[RFC][PATCH v2 00/31] timers: Use del_timer_shutdown() before freeing timers

From: Steven Rostedt
Date: Thu Oct 27 2022 - 11:09:42 EST



Back in April, I posted an RFC patch set to help mitigate a common issue
where a timer gets armed just before it is freed, and when the timer
goes off, it crashes in the timer code without any evidence of who the
culprit was. I got side tracked and never finished up on that patch set.
Since this type of crash is still our #1 crash we are seeing in the field,
it has become a priority again to finish it.

This is v2 of that patch set. Thomas Gleixner posted an untested version
that makes timer->function NULL as the flag that it is shutdown. I took that
code, tested it (fixed it up), added more comments, and changed the
name to del_timer_shutdown() as Linus had asked. I also converted it to use
WARN_ON_ONCE() instead of just WARN_ON() as Linus asked for that too.

(Thomas, you never added a SoB, so I only added a link to your email
in that commit. But as this will likely go through your tree anyway,
I'm sure you'll have your SoB on all these).

I then created a trivial coccinelle script to find where del_timer*()
is called before being freed, and converted them all to del_timer_shutdown()
(There was a couple that still used del_timer() instead of del_timer_sync()).

I also updated DEBUG_OBJECTS_TIMERS to check from where the timer is ever
armed, to calling of del_timer_shutdown(), and it will trigger if a timer
is freed in between.
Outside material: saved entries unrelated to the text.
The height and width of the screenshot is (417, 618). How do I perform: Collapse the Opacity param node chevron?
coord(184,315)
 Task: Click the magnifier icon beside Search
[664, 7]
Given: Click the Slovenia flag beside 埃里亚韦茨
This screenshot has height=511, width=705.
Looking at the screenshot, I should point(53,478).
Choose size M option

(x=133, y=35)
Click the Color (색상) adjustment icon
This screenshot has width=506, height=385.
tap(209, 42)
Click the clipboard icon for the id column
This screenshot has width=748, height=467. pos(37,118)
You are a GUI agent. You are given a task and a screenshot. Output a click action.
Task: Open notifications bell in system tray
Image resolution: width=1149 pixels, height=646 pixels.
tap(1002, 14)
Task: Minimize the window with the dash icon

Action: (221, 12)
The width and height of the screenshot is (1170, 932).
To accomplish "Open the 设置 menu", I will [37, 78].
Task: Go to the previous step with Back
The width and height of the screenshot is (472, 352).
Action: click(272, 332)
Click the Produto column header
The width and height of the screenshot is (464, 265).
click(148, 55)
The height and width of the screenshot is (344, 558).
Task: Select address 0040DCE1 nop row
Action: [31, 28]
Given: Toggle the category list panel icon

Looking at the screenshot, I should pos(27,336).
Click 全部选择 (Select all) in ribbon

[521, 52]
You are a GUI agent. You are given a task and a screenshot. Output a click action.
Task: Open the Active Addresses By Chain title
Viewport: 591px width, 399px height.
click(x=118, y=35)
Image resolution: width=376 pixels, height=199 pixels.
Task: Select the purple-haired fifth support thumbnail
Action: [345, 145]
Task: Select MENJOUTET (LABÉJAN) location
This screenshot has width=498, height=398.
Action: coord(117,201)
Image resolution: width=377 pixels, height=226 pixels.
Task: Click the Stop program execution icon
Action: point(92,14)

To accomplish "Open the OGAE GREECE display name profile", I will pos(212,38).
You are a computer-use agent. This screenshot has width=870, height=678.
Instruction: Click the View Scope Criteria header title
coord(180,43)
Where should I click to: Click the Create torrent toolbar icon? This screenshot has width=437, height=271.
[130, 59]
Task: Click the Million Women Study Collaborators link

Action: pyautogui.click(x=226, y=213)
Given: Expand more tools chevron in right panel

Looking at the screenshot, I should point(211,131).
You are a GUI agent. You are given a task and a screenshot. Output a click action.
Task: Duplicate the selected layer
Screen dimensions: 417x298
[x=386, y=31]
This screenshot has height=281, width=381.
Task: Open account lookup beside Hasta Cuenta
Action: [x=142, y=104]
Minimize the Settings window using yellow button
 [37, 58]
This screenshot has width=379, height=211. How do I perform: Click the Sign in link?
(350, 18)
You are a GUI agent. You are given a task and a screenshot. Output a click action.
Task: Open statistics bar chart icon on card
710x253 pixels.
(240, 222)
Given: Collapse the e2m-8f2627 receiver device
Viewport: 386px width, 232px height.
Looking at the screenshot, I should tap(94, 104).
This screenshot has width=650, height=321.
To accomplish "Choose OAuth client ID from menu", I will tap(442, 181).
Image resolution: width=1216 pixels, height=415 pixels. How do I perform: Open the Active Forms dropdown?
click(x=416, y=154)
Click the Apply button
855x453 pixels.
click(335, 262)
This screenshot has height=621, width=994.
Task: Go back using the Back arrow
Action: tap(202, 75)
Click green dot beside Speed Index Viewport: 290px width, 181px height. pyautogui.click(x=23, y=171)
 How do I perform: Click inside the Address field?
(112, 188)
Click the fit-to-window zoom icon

The current way is to only check if the timer is armed,
but that means it only triggers if the race condition is hit, and with
experience, it's not run on enough machines to catch all of them. By triggering
it from the time the timer is armed to the time it is shutdown, it catches
all potential cases even if the race condition is not hit.

I went though the result of the cocinelle script, and updated the locations.
Some locations were caught by DEBUG_OBJECTS_TIMERS as the coccinelle script
only checked for timers being freed in the same function as the del_timer*().

V1 is found here: https://lore.kernel.org/all/20220407161745.7d6754b3@xxxxxxxxxxxxxxxxxx/

Here's the original text of that version:

[
This is an RFC patch. As we hit a few bugs were del_timer() is called
instead of del_timer_sync() before the timer is freed, and there could
be bugs where even del_timer_sync() is used, but the timer gets rearmed,
I decided to introduce a "del_timer_free()" function that can be used
instead. This will at least educate developers on what to call before they
free a structure that holds a timer.

In this RFC, I modified hci_qca.c as a use case, even though that change
needs some work, because the workqueue could still rearm it (I'm looking
to see if I can trigger the warning).

If this approach is acceptable, then I will remove the hci_qca.c portion
from this patch, and create a series of patches to use the
del_timer_free() in all the locations in the kernel that remove the timer
before freeing.
]

We are hitting a common bug were a timer is being triggered after it is
freed. This causes a corruption in the timer link list and crashes the
kernel. Unfortunately it is not easy to know what timer it was that was
freed. Looking at the code, it appears that there are several cases that
del_timer() is used when del_timer_sync() should have been.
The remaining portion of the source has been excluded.